▸ INSTRUCTIONS FOR THE TASK:
Transcribe the listing below word for word, from its first line through the line containing "materials [803, 490]", both ends included. Omit the pictures.

▸ STORED DATA:

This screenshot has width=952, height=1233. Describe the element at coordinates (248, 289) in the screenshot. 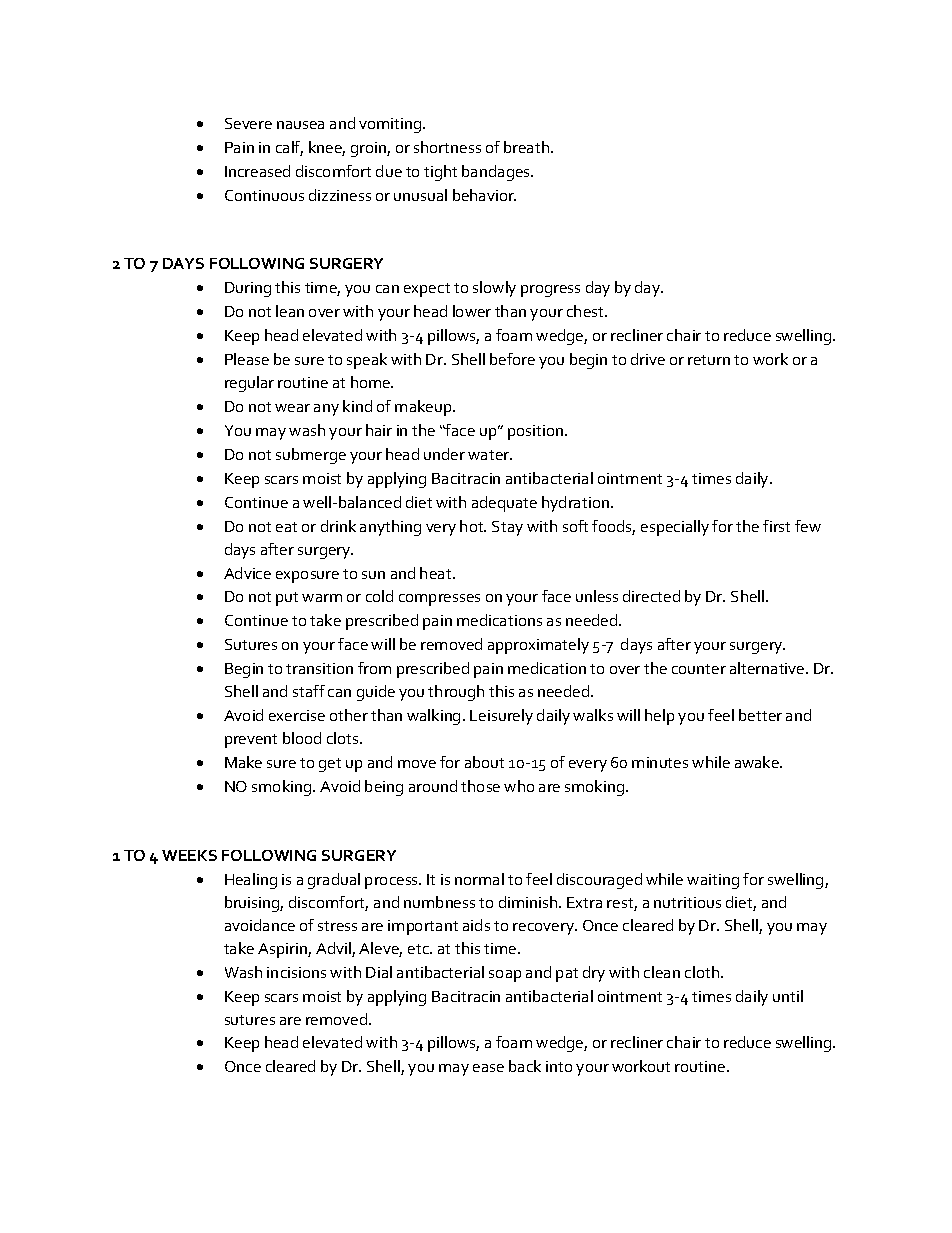

I see `During` at that location.
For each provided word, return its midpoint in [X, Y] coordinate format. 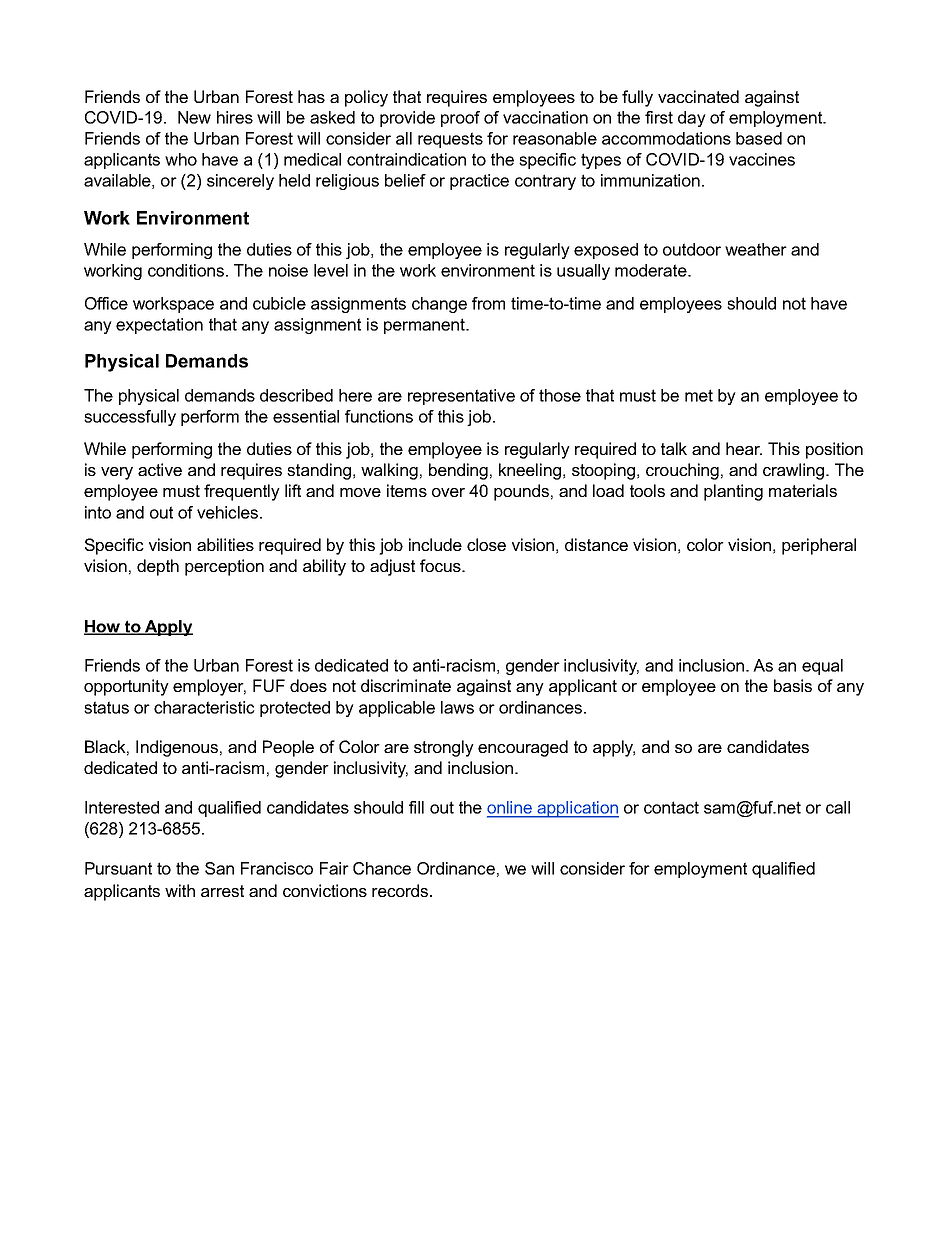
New [194, 117]
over [448, 492]
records [401, 890]
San [219, 868]
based [759, 138]
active [160, 469]
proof [460, 119]
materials [803, 490]
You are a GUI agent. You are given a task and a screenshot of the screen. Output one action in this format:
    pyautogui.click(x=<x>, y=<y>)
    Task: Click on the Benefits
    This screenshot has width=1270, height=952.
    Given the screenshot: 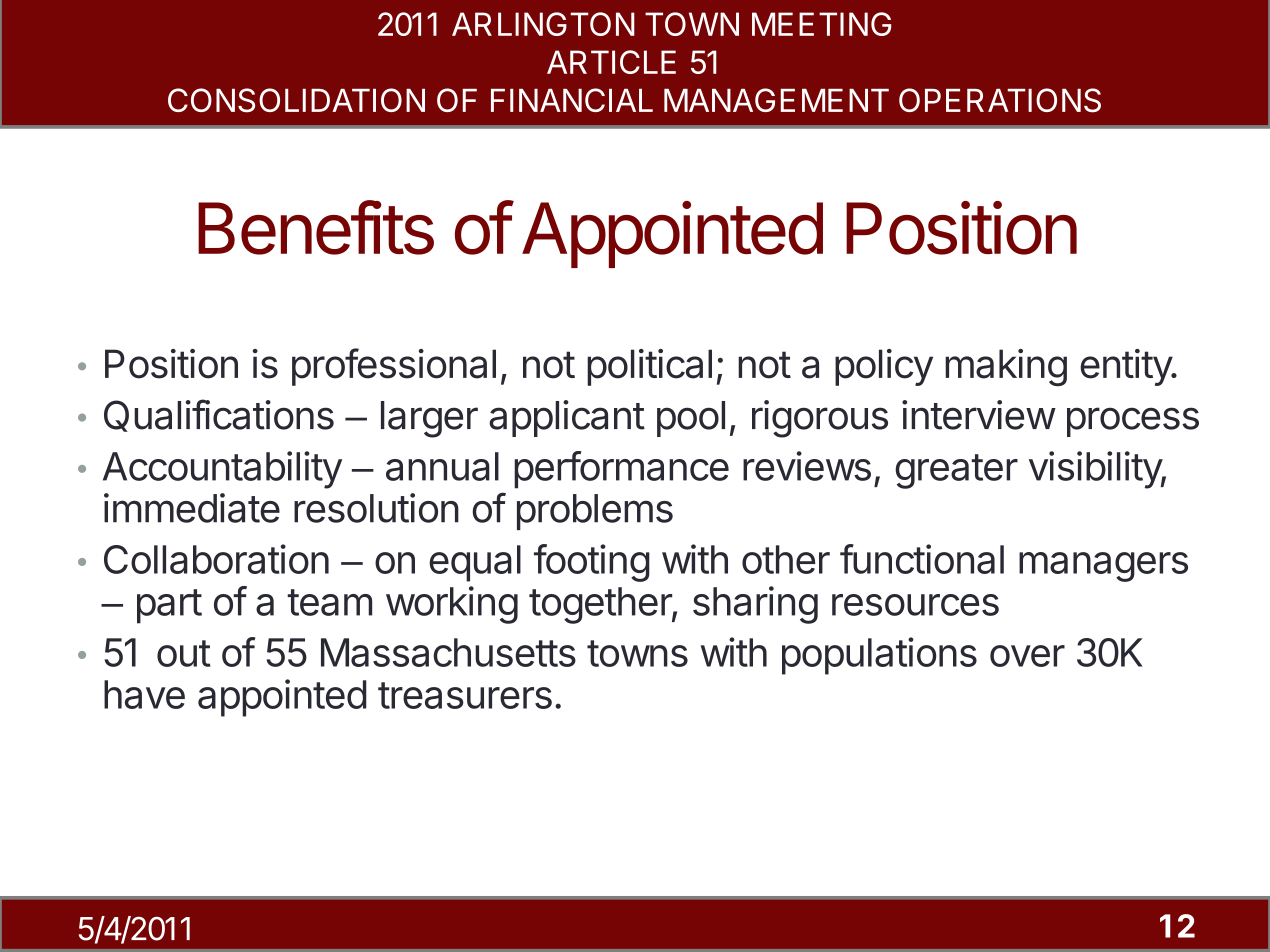 What is the action you would take?
    pyautogui.click(x=316, y=227)
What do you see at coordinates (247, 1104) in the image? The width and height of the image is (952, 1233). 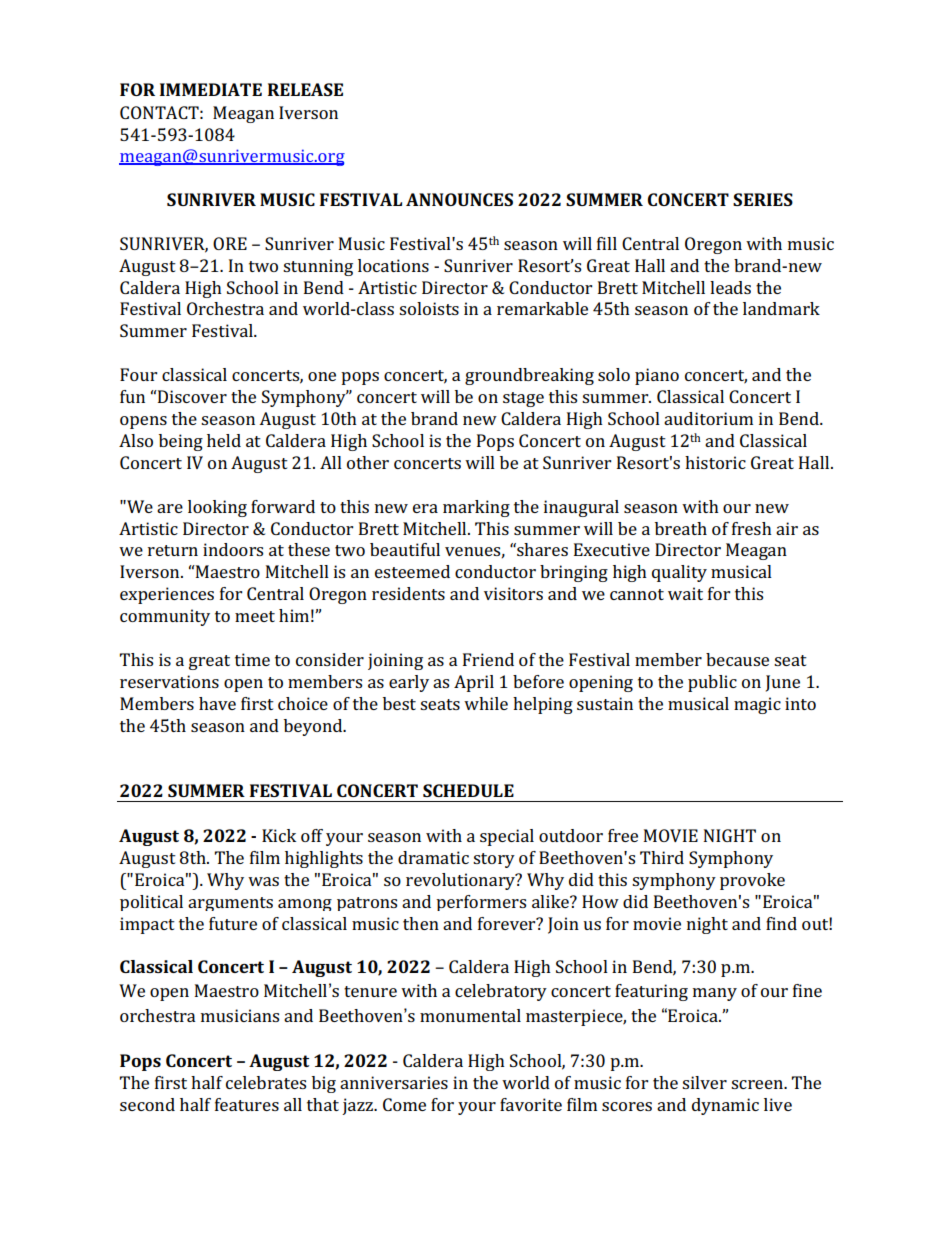 I see `features` at bounding box center [247, 1104].
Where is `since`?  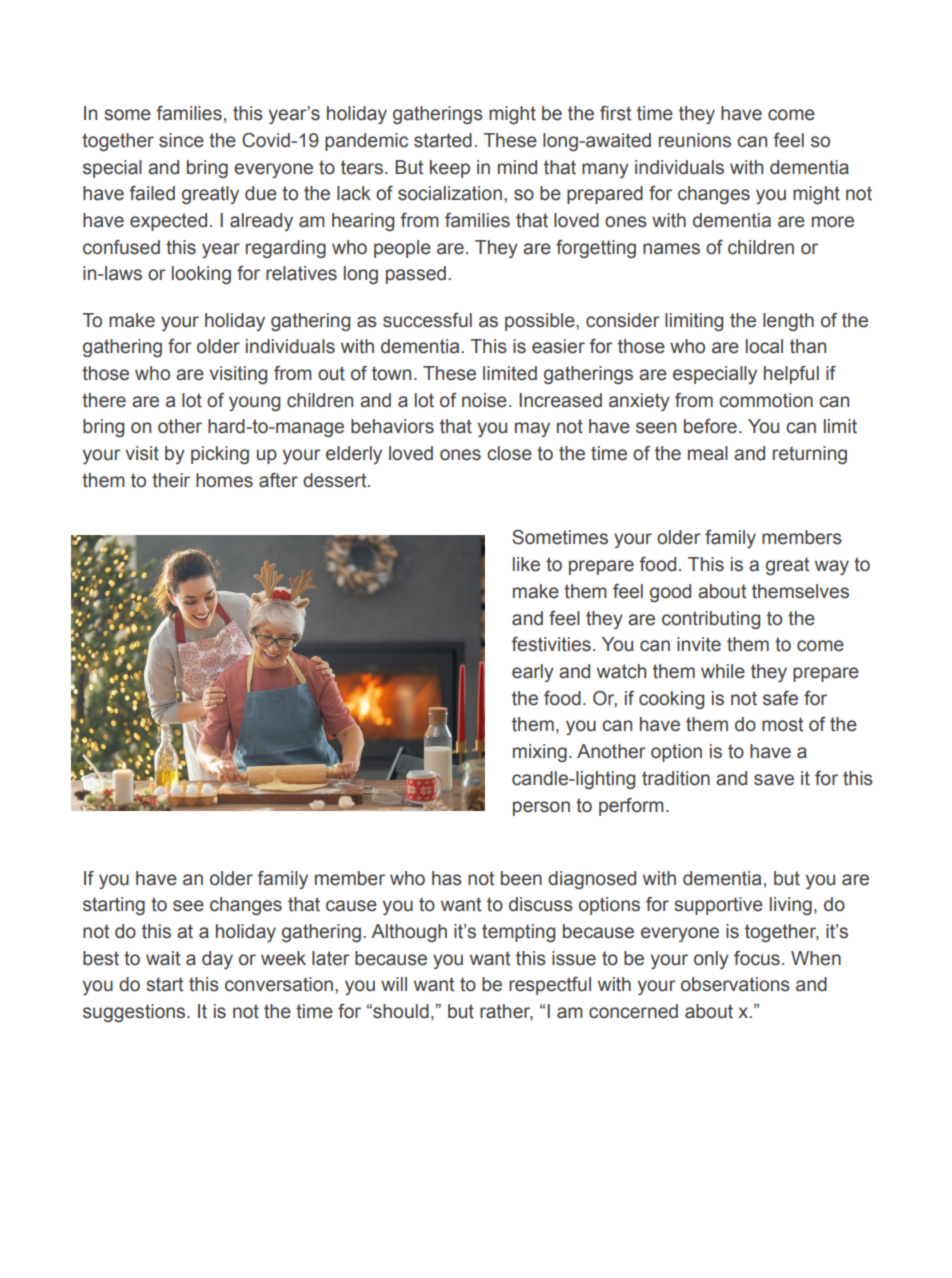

▸ FINAL ANSWER:
This screenshot has width=952, height=1233. Describe the element at coordinates (248, 289) in the screenshot. 

I see `During` at that location.
For each provided word, return its midpoint in [X, Y] coordinate format. 
New [194, 117]
over [448, 492]
records [401, 890]
San [219, 868]
based [759, 138]
active [160, 469]
proof [460, 119]
materials [803, 490]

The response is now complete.